Like a drowning man flailing helplessly against the waves, the Reagan Administration's anti-drug program is gasping in a sea of cocaine, marijuana and heroin. After giving aid and comfort to such notorious drug barons as Panama's Gen. Manuel A. Noriega for many years, the Coast Guard and Customs Service, under a new Administration policy, are now seizing yachts carrying a stray marijuana seed. The House and the Senate, desperate to prove in an election year that they are tough on drugs, voted overwhelmingly, in separate bills, to send in the Marines--and the other armed forces.

These actions by Congress, like the Tonkin Gulf vote nearly a quarter of a century earlier, are more the product of hysteria than rational judgment. In addition to manning reconnaissance planes that look for border penetrations, the military will now be permitted to work closely with law enforcement agencies and even, under certain circumstances, to arrest civilians. This overturns the 110-year-old Posse Comitatus Act, banning the military from enforcing civilian laws.

Secretary of Defense Frank C. Carlucci and other Pentagon officials have warned that the military is not equipped for this and they fear domestic involvement. "This country, for over 200 years," said Pentagon spokesman J. Daniel Howard, "has kept the military out of civilian law enforcement. The United States military has not been in power to arrest American citizens, and we don't think that it is the time now to break that precedent."

A less visible but perhaps more serious problem with anti-drug hysteria is that it could lead to the secret involvement of U.S. military intelligence agencies in illegal domestic espionage activity on behalf of drug-enforcement operations. One area of potential concern in these measures was the little-noted provision that the secretary of defense urge state governors to draw up plans for using the National Guard in drug-fighting efforts. Except in a national emergency, local governors direct the National Guard.

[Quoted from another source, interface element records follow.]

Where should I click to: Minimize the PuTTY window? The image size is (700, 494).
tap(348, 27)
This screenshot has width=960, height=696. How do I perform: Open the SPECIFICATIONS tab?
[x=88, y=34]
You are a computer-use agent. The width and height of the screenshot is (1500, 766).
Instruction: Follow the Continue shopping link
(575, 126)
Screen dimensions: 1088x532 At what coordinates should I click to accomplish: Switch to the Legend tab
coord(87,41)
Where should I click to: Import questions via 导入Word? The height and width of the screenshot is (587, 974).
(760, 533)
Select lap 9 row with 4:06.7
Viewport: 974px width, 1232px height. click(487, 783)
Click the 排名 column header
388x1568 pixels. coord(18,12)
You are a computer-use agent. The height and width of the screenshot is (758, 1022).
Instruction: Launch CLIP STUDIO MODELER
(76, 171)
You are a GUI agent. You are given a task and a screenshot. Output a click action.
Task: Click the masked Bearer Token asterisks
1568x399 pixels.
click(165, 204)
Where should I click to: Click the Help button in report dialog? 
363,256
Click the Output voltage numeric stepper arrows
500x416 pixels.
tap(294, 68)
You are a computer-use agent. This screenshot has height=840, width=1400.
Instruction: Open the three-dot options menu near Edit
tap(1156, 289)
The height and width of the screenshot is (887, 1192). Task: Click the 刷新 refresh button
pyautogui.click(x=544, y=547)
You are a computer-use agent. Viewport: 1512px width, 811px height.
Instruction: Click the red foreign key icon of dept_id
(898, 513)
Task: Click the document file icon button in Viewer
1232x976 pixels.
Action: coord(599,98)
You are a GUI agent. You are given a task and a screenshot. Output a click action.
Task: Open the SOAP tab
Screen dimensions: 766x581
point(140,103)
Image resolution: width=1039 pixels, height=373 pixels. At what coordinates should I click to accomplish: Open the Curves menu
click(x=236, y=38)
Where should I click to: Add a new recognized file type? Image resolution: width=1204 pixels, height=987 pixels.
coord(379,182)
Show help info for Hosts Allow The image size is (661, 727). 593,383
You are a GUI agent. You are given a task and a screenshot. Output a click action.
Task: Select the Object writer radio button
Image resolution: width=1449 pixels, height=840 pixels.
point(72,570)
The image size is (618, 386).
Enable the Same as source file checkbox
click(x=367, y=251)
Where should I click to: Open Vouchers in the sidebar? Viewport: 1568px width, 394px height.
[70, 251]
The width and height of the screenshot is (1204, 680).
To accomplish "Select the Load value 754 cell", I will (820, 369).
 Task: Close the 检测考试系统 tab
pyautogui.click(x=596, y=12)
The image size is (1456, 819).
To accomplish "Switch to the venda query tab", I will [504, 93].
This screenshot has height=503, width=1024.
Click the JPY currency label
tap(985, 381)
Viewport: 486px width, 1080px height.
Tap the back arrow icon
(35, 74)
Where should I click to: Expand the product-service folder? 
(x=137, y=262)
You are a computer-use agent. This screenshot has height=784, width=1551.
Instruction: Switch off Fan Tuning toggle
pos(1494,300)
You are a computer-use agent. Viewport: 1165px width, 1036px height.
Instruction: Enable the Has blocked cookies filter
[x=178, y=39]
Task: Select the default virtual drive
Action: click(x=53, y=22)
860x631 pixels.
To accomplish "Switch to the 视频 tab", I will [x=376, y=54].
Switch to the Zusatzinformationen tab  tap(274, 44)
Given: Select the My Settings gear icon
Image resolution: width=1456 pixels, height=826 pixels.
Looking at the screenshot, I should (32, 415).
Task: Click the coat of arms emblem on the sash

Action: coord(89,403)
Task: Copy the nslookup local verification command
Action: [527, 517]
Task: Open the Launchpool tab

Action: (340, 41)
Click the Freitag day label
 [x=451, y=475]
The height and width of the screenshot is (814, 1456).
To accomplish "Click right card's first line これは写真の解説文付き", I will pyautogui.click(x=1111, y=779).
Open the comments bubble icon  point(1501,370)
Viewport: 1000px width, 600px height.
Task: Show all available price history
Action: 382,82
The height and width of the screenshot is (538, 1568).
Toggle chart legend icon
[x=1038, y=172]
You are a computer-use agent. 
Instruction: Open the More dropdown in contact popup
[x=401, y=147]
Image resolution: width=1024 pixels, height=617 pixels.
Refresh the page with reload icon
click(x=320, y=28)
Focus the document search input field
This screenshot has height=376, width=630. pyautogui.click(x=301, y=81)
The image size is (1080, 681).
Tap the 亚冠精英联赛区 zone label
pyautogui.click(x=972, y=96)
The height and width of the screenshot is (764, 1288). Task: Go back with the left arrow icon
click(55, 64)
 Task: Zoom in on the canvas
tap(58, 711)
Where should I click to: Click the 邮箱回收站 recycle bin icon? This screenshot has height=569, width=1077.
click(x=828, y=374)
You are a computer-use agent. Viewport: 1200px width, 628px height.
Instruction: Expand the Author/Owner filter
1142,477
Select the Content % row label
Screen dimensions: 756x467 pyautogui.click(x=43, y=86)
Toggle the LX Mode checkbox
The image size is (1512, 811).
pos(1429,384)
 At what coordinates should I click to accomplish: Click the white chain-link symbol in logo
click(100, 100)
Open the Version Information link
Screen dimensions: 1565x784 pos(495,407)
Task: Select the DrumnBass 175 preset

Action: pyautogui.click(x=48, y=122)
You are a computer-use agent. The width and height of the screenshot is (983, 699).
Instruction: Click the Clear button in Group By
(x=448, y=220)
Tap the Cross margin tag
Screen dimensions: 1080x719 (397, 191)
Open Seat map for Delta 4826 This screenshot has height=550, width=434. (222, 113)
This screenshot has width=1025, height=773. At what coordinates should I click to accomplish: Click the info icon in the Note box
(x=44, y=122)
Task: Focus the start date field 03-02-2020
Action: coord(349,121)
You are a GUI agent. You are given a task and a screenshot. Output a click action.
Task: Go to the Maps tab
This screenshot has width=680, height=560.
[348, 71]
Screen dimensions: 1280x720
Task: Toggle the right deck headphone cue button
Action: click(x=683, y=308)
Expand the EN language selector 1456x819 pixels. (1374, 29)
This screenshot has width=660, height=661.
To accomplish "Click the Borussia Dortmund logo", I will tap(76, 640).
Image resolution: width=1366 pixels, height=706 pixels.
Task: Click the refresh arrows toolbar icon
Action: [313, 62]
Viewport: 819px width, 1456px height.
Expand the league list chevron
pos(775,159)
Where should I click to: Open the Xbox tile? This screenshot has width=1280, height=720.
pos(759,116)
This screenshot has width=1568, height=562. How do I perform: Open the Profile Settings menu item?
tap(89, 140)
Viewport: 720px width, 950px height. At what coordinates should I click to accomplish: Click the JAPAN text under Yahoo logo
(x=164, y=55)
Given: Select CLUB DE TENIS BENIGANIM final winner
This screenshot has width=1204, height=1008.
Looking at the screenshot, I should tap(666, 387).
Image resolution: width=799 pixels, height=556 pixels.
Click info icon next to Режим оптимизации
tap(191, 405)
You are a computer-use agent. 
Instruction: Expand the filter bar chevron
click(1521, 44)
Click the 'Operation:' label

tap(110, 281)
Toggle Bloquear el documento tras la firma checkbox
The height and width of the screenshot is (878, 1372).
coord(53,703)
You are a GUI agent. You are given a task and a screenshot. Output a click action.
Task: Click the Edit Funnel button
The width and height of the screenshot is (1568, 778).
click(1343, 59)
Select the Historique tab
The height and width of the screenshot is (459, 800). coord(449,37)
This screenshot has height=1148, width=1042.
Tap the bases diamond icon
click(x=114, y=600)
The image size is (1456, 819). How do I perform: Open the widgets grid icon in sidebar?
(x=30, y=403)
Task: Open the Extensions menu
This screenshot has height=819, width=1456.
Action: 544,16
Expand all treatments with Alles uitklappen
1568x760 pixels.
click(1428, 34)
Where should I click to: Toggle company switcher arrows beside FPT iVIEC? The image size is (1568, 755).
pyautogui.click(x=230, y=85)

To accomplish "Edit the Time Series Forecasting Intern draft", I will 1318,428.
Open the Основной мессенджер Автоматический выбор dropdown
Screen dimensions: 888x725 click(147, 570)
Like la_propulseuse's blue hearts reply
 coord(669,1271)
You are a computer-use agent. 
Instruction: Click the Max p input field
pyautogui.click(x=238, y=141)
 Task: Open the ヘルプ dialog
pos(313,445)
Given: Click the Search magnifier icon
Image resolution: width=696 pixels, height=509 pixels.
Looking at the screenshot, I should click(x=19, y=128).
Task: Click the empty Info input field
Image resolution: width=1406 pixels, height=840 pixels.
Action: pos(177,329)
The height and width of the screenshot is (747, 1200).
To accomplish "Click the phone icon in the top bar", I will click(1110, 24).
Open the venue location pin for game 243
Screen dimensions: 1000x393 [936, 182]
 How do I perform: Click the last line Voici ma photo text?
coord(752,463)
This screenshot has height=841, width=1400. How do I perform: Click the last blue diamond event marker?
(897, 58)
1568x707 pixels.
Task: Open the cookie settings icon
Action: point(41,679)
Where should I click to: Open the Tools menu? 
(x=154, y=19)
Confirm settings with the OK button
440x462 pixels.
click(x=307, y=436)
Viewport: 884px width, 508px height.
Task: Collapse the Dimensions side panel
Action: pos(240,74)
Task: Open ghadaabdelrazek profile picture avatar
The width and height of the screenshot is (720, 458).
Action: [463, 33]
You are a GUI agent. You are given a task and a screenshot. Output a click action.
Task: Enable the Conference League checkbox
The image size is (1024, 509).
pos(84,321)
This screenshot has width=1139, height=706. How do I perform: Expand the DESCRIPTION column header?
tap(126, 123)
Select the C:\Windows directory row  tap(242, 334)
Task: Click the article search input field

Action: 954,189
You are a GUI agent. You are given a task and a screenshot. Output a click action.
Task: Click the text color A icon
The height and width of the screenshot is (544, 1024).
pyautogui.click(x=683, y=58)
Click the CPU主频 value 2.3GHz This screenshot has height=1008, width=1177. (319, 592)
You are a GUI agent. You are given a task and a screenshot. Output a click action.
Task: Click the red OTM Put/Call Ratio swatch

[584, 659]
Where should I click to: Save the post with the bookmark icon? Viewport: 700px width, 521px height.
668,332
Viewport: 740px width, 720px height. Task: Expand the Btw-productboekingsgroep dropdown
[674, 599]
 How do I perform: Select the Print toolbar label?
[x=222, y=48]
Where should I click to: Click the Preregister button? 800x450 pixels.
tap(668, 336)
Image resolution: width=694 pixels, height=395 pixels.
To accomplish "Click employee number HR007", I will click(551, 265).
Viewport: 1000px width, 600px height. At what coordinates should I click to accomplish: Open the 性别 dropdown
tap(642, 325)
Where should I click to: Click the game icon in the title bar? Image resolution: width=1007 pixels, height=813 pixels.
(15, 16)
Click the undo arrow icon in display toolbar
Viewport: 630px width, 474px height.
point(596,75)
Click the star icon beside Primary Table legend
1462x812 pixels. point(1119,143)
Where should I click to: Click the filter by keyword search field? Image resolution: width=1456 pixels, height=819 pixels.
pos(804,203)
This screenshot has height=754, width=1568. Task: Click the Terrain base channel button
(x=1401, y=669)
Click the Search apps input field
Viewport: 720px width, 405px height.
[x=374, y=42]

Some in the intelligence community express dismay that a number of National Guard units have requested sophisticated eavesdropping equipment, including mobile vans. Even before the new congressional measures were passed, the highly secret National Security Agency, in an extraordinary action, vetoed the National Guard request for eavesdropping gear because of "concerns that state authorities might misuse the equipment for the purpose of spying on political enemies," according to a recent report of the House Armed Services Committee.

The committee, however, believing NSA's objections were based more on questions of turf than civil liberties, overruled the agency and directed the secretary of defense to provide equipment once "adequate safeguards are in place."

Using the military to spy on U.S. citizens is not unprecedented. During the late 1960s and early '70s, when the hysteria was focused on Vietnam War protesters, the Army was used by the White House and Justice Department, secretly and illegally, to conduct domestic espionage activities. A congressional report revealed, "an estimated 100,000 individuals were the subjects of Army surveillance." Among those spied on were Jesse Jackson, Dr. Martin Luther King Jr. and then-Sen. Adlai E. Stevenson III.

Army agents infiltrated private organizations, demonstrations and meetings, including the Poor Peoples' March on Washington and a coalition of church youth groups from Colorado Springs. Army agents even attended a Washington elementary school Halloween party, suspecting a local "dissident" might attend. At the same time, other army units began conducting widespread illegal eavesdropping operations. The unit, then known as the Army Security Agency, was authorized to "jam" domestic radio broadcasts or transmit false information.

On a quieter scale than the open vote in Congress, officials are now discussing increasing the role of the Central Intelligence Agency and the NSA in halting the drug flow. U-2 spy planes, once used to monitor missile silos deep in the Soviet Union, are now being secretly used to hunt drug smugglers.

The CIA has historically had more to do with opening doors to drug dealers than with closing them: providing money and aircraft to major drug dealers during the secret war in Laos in exchange for cooperation; turning a blind eye to Noriega, and, some say, permitting a major drug operation to be conducted with aircraft used in the Contra re-supply program.